Most contact lens wearers who visit me at the University of Colorado Dry Eye Clinic appreciate the freedom, aesthetics, and clear vision that contact lenses provide. However, many have still had to discontinue their use. Their experiences are all too familiar – dryness, grittiness, inflammation, and fluctuating vision while wearing contacts (1). Despite frequent use of lubricating eye drops, they find little relief. Over time, their contact lens wear time diminishes to the point where wearing them is no longer practical, leaving them reliant on eyeglasses they would rather avoid.
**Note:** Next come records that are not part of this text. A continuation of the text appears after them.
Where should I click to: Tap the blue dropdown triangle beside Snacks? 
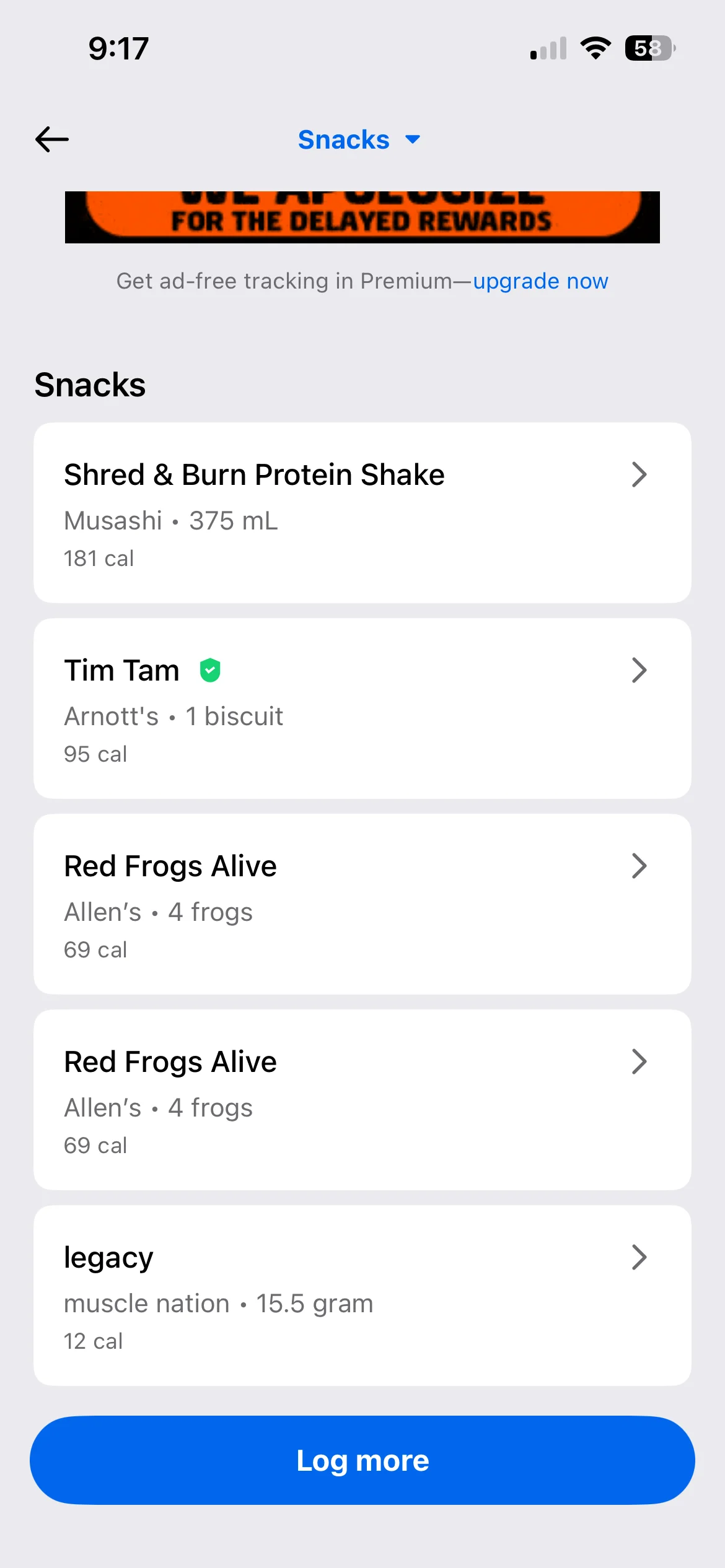pyautogui.click(x=413, y=140)
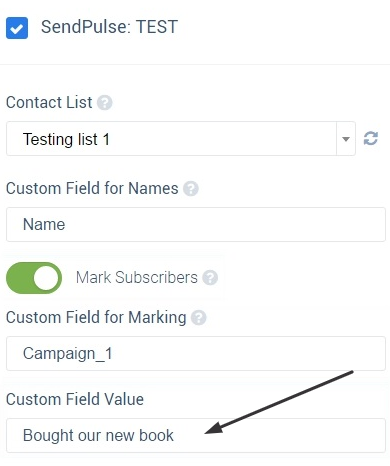Image resolution: width=390 pixels, height=466 pixels.
Task: Focus the Name custom field input
Action: click(196, 224)
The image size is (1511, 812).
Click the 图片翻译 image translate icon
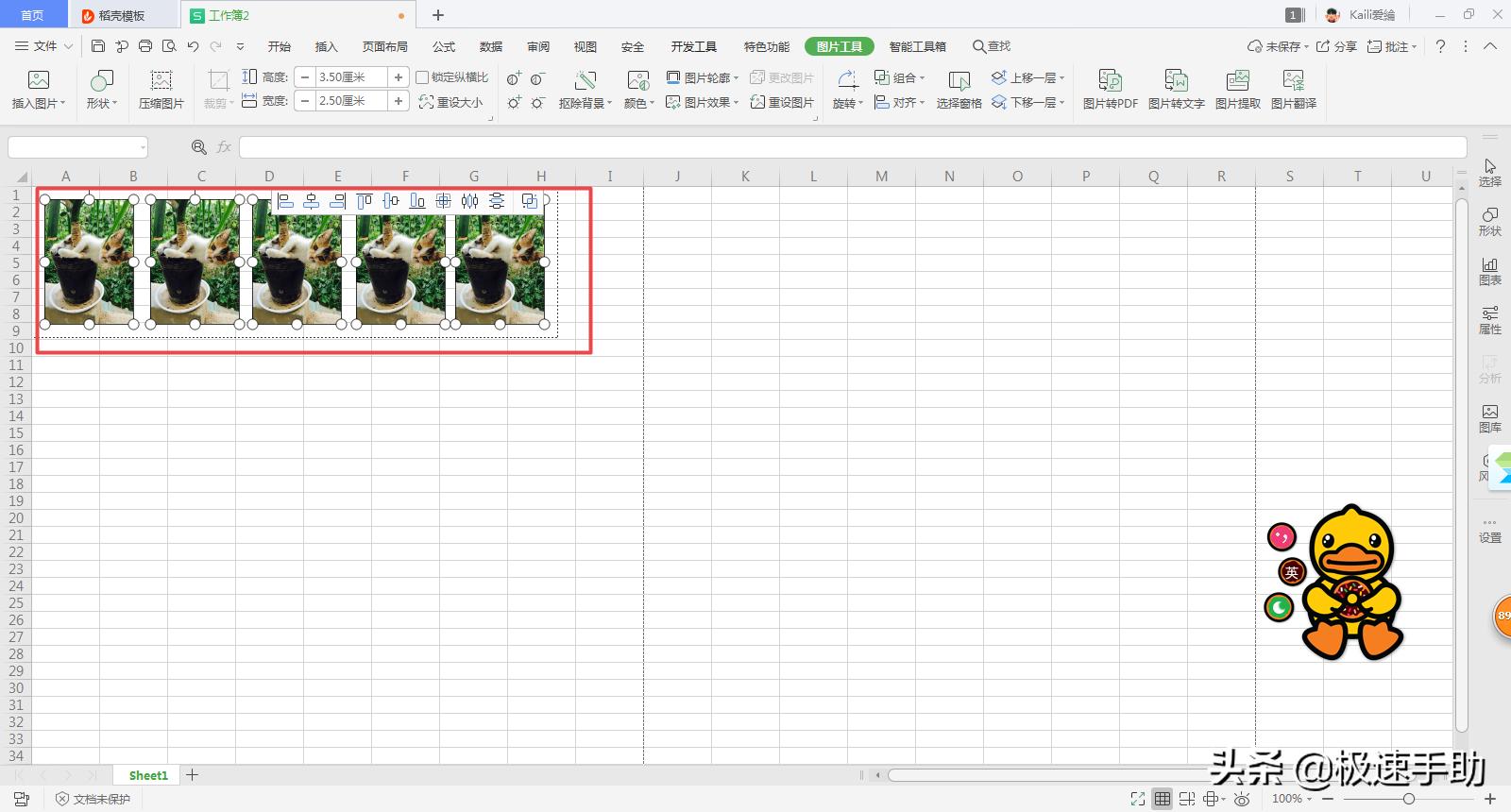(x=1293, y=89)
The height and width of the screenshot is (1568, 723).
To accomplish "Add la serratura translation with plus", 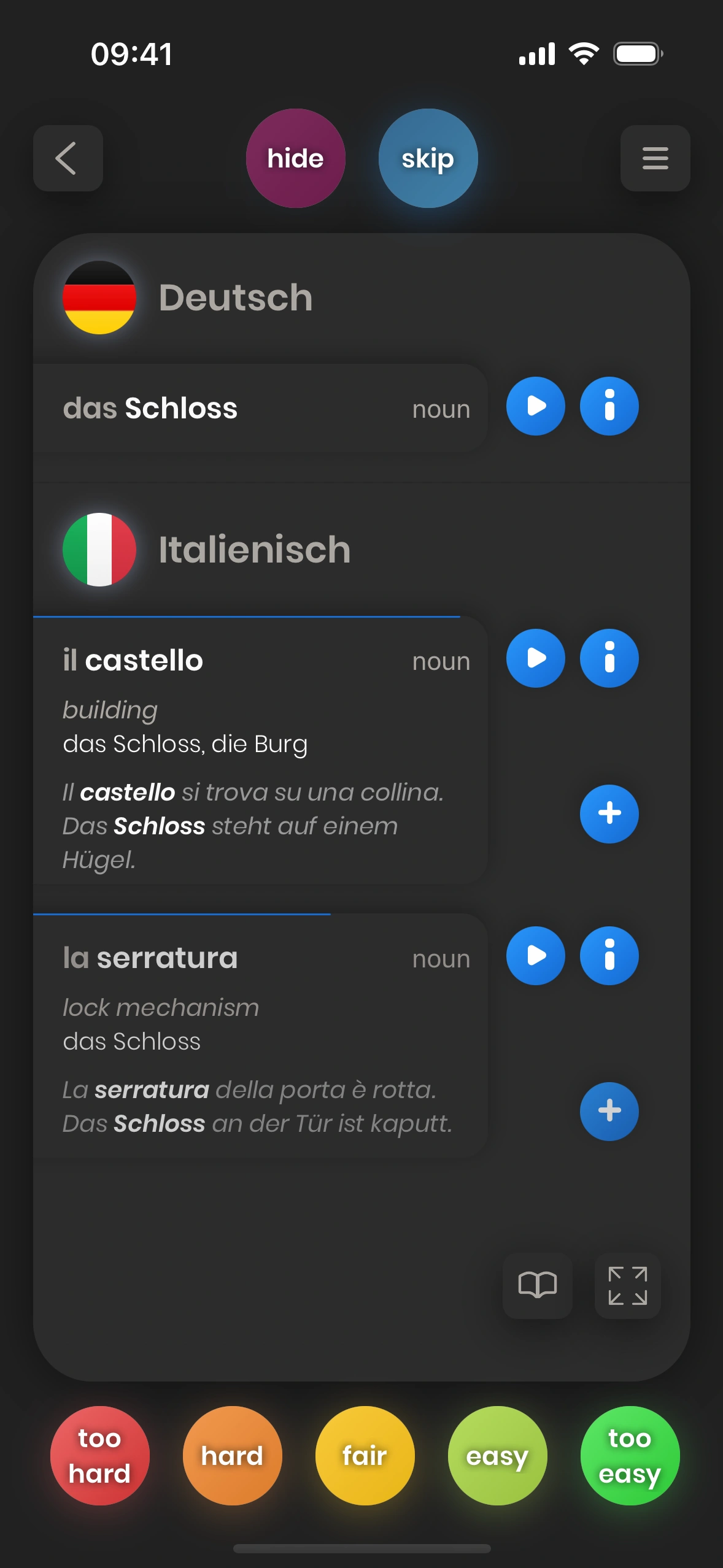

In our dry eye clinic, our goal is to help contact lens wearers manage dry eye disease (DED) and improve their comfort – even in Colorado’s dry climate – allowing them to extend their wear time. Here’s how I approach it, and how you can support your patients by integrating DED management into their contact lens care.
When contacts aren’t working
Many patients seek freedom from glasses for comfort, convenience, or aesthetic reasons, but they may not be candidates for LASIK or PRK due to medical or financial limitations, making contact lenses their best option. However, for those with existing DED, contact lenses can further disrupt the tear film and increase ocular surface friction, often exacerbating their existing symptoms (1).
It is crucial to assess for signs and symptoms of DED and initiate treatment before fitting contact lenses. If a patient’s DED can be managed with foundational therapies, they may achieve successful and comfortable contact lens wear. However, if more advanced treatment is required, contact lens wear may become challenging, and in some cases, may not be the best option. Primary eye care providers should set realistic expectations regarding comfort and emphasize that adherence to DED management is key to maintaining successful contact lens use.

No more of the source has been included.